----- RECORD EXTRACTS
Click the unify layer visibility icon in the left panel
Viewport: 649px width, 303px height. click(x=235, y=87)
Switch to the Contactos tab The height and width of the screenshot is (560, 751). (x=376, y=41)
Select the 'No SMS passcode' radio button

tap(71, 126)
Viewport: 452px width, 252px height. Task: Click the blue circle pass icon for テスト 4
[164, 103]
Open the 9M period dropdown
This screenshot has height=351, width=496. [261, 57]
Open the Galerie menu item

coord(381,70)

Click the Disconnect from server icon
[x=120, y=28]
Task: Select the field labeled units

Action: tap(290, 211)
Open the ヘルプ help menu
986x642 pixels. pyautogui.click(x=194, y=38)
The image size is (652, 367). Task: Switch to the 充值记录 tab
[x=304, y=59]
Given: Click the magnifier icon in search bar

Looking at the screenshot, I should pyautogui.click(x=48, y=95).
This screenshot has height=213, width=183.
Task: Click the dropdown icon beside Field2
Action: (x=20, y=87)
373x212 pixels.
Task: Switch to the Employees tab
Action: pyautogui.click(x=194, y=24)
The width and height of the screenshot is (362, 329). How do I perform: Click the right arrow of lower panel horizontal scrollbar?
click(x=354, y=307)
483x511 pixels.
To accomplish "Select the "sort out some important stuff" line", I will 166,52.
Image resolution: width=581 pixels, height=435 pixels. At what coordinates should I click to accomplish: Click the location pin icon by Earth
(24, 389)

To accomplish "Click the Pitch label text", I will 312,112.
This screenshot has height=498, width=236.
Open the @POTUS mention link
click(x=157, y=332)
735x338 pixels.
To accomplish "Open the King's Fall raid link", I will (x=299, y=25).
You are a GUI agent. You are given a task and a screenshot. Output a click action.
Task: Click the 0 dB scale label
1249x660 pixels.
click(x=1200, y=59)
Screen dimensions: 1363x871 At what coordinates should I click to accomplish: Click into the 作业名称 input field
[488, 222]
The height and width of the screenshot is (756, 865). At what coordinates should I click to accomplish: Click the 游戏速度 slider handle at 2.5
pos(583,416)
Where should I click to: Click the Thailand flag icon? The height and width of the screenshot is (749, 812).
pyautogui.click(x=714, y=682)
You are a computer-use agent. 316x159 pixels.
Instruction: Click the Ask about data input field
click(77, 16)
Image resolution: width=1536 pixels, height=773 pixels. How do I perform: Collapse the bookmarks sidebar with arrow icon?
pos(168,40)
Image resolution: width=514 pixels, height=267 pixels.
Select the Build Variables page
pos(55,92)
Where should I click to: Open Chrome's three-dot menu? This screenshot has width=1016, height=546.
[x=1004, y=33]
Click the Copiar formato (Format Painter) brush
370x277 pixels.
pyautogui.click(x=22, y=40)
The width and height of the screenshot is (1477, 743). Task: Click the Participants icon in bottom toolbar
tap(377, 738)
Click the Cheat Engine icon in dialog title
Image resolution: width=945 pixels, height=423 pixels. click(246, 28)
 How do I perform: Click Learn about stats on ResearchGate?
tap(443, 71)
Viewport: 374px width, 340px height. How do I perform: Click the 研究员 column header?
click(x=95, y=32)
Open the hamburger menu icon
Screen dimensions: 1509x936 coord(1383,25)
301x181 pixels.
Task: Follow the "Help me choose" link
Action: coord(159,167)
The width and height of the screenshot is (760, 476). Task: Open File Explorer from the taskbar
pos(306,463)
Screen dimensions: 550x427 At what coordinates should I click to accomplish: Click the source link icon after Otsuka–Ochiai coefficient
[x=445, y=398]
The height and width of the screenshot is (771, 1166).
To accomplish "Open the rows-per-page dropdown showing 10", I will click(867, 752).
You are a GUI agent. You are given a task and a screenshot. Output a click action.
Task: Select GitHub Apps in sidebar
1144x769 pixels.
----------
=== TASK DETAILS ===
Transcribe all of the entries without altering anything.

=== ANSWER TO THIS EXERCISE ===
Click the unify layer visibility icon in the left panel
Viewport: 649px width, 303px height. click(x=235, y=87)
Switch to the Contactos tab The height and width of the screenshot is (560, 751). (x=376, y=41)
Select the 'No SMS passcode' radio button

tap(71, 126)
Viewport: 452px width, 252px height. Task: Click the blue circle pass icon for テスト 4
[164, 103]
Open the 9M period dropdown
This screenshot has height=351, width=496. [261, 57]
Open the Galerie menu item

coord(381,70)

Click the Disconnect from server icon
[x=120, y=28]
Task: Select the field labeled units

Action: tap(290, 211)
Open the ヘルプ help menu
986x642 pixels. pyautogui.click(x=194, y=38)
The image size is (652, 367). Task: Switch to the 充值记录 tab
[x=304, y=59]
Given: Click the magnifier icon in search bar

Looking at the screenshot, I should pyautogui.click(x=48, y=95).
This screenshot has height=213, width=183.
Task: Click the dropdown icon beside Field2
Action: (x=20, y=87)
373x212 pixels.
Task: Switch to the Employees tab
Action: pyautogui.click(x=194, y=24)
The width and height of the screenshot is (362, 329). How do I perform: Click the right arrow of lower panel horizontal scrollbar?
click(x=354, y=307)
483x511 pixels.
To accomplish "Select the "sort out some important stuff" line", I will 166,52.
Image resolution: width=581 pixels, height=435 pixels. At what coordinates should I click to accomplish: Click the location pin icon by Earth
(24, 389)

To accomplish "Click the Pitch label text", I will 312,112.
This screenshot has height=498, width=236.
Open the @POTUS mention link
click(x=157, y=332)
735x338 pixels.
To accomplish "Open the King's Fall raid link", I will (x=299, y=25).
You are a GUI agent. You are given a task and a screenshot. Output a click action.
Task: Click the 0 dB scale label
1249x660 pixels.
click(x=1200, y=59)
Screen dimensions: 1363x871 At what coordinates should I click to accomplish: Click into the 作业名称 input field
[488, 222]
The height and width of the screenshot is (756, 865). At what coordinates should I click to accomplish: Click the 游戏速度 slider handle at 2.5
pos(583,416)
Where should I click to: Click the Thailand flag icon? The height and width of the screenshot is (749, 812).
pyautogui.click(x=714, y=682)
You are a computer-use agent. 316x159 pixels.
Instruction: Click the Ask about data input field
click(77, 16)
Image resolution: width=1536 pixels, height=773 pixels. How do I perform: Collapse the bookmarks sidebar with arrow icon?
pos(168,40)
Image resolution: width=514 pixels, height=267 pixels.
Select the Build Variables page
pos(55,92)
Where should I click to: Open Chrome's three-dot menu? This screenshot has width=1016, height=546.
[x=1004, y=33]
Click the Copiar formato (Format Painter) brush
370x277 pixels.
pyautogui.click(x=22, y=40)
The width and height of the screenshot is (1477, 743). Task: Click the Participants icon in bottom toolbar
tap(377, 738)
Click the Cheat Engine icon in dialog title
Image resolution: width=945 pixels, height=423 pixels. click(246, 28)
 How do I perform: Click Learn about stats on ResearchGate?
tap(443, 71)
Viewport: 374px width, 340px height. How do I perform: Click the 研究员 column header?
click(x=95, y=32)
Open the hamburger menu icon
Screen dimensions: 1509x936 coord(1383,25)
301x181 pixels.
Task: Follow the "Help me choose" link
Action: coord(159,167)
The width and height of the screenshot is (760, 476). Task: Open File Explorer from the taskbar
pos(306,463)
Screen dimensions: 550x427 At what coordinates should I click to accomplish: Click the source link icon after Otsuka–Ochiai coefficient
[x=445, y=398]
The height and width of the screenshot is (771, 1166).
To accomplish "Open the rows-per-page dropdown showing 10", I will click(867, 752).
You are a GUI agent. You are given a task and a screenshot. Output a click action.
Task: Select GitHub Apps in sidebar
1144x769 pixels.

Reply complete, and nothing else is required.